┌────────

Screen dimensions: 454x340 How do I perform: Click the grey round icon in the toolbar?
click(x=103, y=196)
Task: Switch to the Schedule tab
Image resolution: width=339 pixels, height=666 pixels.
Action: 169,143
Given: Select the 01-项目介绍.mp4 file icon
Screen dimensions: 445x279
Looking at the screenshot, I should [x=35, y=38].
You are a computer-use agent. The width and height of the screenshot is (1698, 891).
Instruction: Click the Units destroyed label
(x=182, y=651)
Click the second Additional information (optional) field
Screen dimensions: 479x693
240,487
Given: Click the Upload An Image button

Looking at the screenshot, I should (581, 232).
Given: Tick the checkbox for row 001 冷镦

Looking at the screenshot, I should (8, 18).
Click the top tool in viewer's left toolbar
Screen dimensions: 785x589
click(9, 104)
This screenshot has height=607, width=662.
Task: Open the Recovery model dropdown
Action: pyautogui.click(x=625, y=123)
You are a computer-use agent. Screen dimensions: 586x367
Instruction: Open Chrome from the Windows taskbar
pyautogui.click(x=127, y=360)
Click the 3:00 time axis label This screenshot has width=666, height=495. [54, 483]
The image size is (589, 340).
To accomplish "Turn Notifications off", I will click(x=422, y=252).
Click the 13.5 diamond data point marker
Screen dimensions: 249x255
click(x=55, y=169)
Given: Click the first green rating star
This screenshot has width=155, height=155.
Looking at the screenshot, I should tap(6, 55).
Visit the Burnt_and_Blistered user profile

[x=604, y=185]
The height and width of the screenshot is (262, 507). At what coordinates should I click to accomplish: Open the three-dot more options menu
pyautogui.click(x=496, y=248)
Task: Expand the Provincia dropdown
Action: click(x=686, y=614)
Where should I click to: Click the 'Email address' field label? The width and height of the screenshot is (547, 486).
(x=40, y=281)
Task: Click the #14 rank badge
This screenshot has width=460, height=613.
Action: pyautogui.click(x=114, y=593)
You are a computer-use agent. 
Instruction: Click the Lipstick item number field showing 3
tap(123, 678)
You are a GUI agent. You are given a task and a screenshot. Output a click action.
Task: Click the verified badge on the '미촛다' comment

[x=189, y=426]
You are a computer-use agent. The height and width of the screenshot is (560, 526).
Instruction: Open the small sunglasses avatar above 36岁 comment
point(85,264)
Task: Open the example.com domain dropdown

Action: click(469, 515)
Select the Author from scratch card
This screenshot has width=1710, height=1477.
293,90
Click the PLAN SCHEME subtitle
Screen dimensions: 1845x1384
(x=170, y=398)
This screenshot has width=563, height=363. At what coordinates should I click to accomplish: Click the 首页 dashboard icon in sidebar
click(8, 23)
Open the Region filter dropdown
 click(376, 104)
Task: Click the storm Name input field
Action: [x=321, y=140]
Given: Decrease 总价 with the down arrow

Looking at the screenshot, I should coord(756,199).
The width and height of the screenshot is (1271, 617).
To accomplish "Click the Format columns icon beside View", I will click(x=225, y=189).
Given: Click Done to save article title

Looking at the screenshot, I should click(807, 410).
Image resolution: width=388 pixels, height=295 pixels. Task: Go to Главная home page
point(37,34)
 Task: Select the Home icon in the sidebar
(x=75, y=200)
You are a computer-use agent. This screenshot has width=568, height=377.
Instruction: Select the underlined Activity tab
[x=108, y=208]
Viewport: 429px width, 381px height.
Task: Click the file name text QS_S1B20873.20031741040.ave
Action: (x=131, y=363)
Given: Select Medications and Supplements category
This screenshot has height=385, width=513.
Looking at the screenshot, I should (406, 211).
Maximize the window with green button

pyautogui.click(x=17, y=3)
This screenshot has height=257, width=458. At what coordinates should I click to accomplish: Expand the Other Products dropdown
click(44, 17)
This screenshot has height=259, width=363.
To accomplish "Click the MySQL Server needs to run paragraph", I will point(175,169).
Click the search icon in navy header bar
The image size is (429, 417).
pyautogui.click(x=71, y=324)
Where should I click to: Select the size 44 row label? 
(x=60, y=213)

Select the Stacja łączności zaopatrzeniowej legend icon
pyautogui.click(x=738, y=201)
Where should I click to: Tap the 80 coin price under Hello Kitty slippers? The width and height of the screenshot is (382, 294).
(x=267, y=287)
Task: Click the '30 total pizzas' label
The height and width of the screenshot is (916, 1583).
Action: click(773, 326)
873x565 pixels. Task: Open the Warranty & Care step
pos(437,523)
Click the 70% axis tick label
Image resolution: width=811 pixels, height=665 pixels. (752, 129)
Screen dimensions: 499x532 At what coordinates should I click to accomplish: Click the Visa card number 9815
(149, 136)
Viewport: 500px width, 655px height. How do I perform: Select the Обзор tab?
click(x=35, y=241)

└────────

_Your instructions_: Update all the entries above by changing "Screen dimensions" to "Display size" wherever it occurs, and keep everything else the same.

_Task answer_:
Display size: 454x340 How do I perform: Click the grey round icon in the toolbar?
click(x=103, y=196)
Task: Switch to the Schedule tab
Image resolution: width=339 pixels, height=666 pixels.
Action: 169,143
Given: Select the 01-项目介绍.mp4 file icon
Display size: 445x279
Looking at the screenshot, I should [x=35, y=38].
You are a computer-use agent. The width and height of the screenshot is (1698, 891).
Instruction: Click the Units destroyed label
(x=182, y=651)
Click the second Additional information (optional) field
Display size: 479x693
240,487
Given: Click the Upload An Image button

Looking at the screenshot, I should (581, 232).
Given: Tick the checkbox for row 001 冷镦

Looking at the screenshot, I should (8, 18).
Click the top tool in viewer's left toolbar
Display size: 785x589
click(9, 104)
This screenshot has height=607, width=662.
Task: Open the Recovery model dropdown
Action: pyautogui.click(x=625, y=123)
You are a computer-use agent. Display size: 586x367
Instruction: Open Chrome from the Windows taskbar
pyautogui.click(x=127, y=360)
Click the 3:00 time axis label This screenshot has width=666, height=495. [54, 483]
The image size is (589, 340).
To accomplish "Turn Notifications off", I will click(x=422, y=252).
Click the 13.5 diamond data point marker
Display size: 249x255
click(x=55, y=169)
Given: Click the first green rating star
This screenshot has width=155, height=155.
Looking at the screenshot, I should tap(6, 55).
Visit the Burnt_and_Blistered user profile

[x=604, y=185]
The height and width of the screenshot is (262, 507). At what coordinates should I click to accomplish: Open the three-dot more options menu
pyautogui.click(x=496, y=248)
Task: Expand the Provincia dropdown
Action: click(x=686, y=614)
Where should I click to: Click the 'Email address' field label? The width and height of the screenshot is (547, 486).
(x=40, y=281)
Task: Click the #14 rank badge
This screenshot has width=460, height=613.
Action: pyautogui.click(x=114, y=593)
You are a computer-use agent. 
Instruction: Click the Lipstick item number field showing 3
tap(123, 678)
You are a GUI agent. You are given a task and a screenshot. Output a click action.
Task: Click the verified badge on the '미촛다' comment

[x=189, y=426]
You are a computer-use agent. The height and width of the screenshot is (560, 526).
Instruction: Open the small sunglasses avatar above 36岁 comment
point(85,264)
Task: Open the example.com domain dropdown

Action: click(469, 515)
Select the Author from scratch card
This screenshot has width=1710, height=1477.
293,90
Click the PLAN SCHEME subtitle
Display size: 1845x1384
(x=170, y=398)
This screenshot has width=563, height=363. At what coordinates should I click to accomplish: Click the 首页 dashboard icon in sidebar
click(8, 23)
Open the Region filter dropdown
 click(376, 104)
Task: Click the storm Name input field
Action: [x=321, y=140]
Given: Decrease 总价 with the down arrow

Looking at the screenshot, I should coord(756,199).
The width and height of the screenshot is (1271, 617).
To accomplish "Click the Format columns icon beside View", I will click(x=225, y=189).
Given: Click Done to save article title

Looking at the screenshot, I should click(807, 410).
Image resolution: width=388 pixels, height=295 pixels. Task: Go to Главная home page
point(37,34)
 Task: Select the Home icon in the sidebar
(x=75, y=200)
You are a computer-use agent. This screenshot has width=568, height=377.
Instruction: Select the underlined Activity tab
[x=108, y=208]
Viewport: 429px width, 381px height.
Task: Click the file name text QS_S1B20873.20031741040.ave
Action: (x=131, y=363)
Given: Select Medications and Supplements category
This screenshot has height=385, width=513.
Looking at the screenshot, I should (406, 211).
Maximize the window with green button

pyautogui.click(x=17, y=3)
This screenshot has height=257, width=458. At what coordinates should I click to accomplish: Expand the Other Products dropdown
click(44, 17)
This screenshot has height=259, width=363.
To accomplish "Click the MySQL Server needs to run paragraph", I will point(175,169).
Click the search icon in navy header bar
The image size is (429, 417).
pyautogui.click(x=71, y=324)
Where should I click to: Select the size 44 row label? 
(x=60, y=213)

Select the Stacja łączności zaopatrzeniowej legend icon
pyautogui.click(x=738, y=201)
Where should I click to: Tap the 80 coin price under Hello Kitty slippers? The width and height of the screenshot is (382, 294).
(x=267, y=287)
Task: Click the '30 total pizzas' label
The height and width of the screenshot is (916, 1583).
Action: click(773, 326)
873x565 pixels. Task: Open the Warranty & Care step
pos(437,523)
Click the 70% axis tick label
Image resolution: width=811 pixels, height=665 pixels. (752, 129)
Display size: 499x532 At what coordinates should I click to accomplish: Click the Visa card number 9815
(149, 136)
Viewport: 500px width, 655px height. How do I perform: Select the Обзор tab?
click(x=35, y=241)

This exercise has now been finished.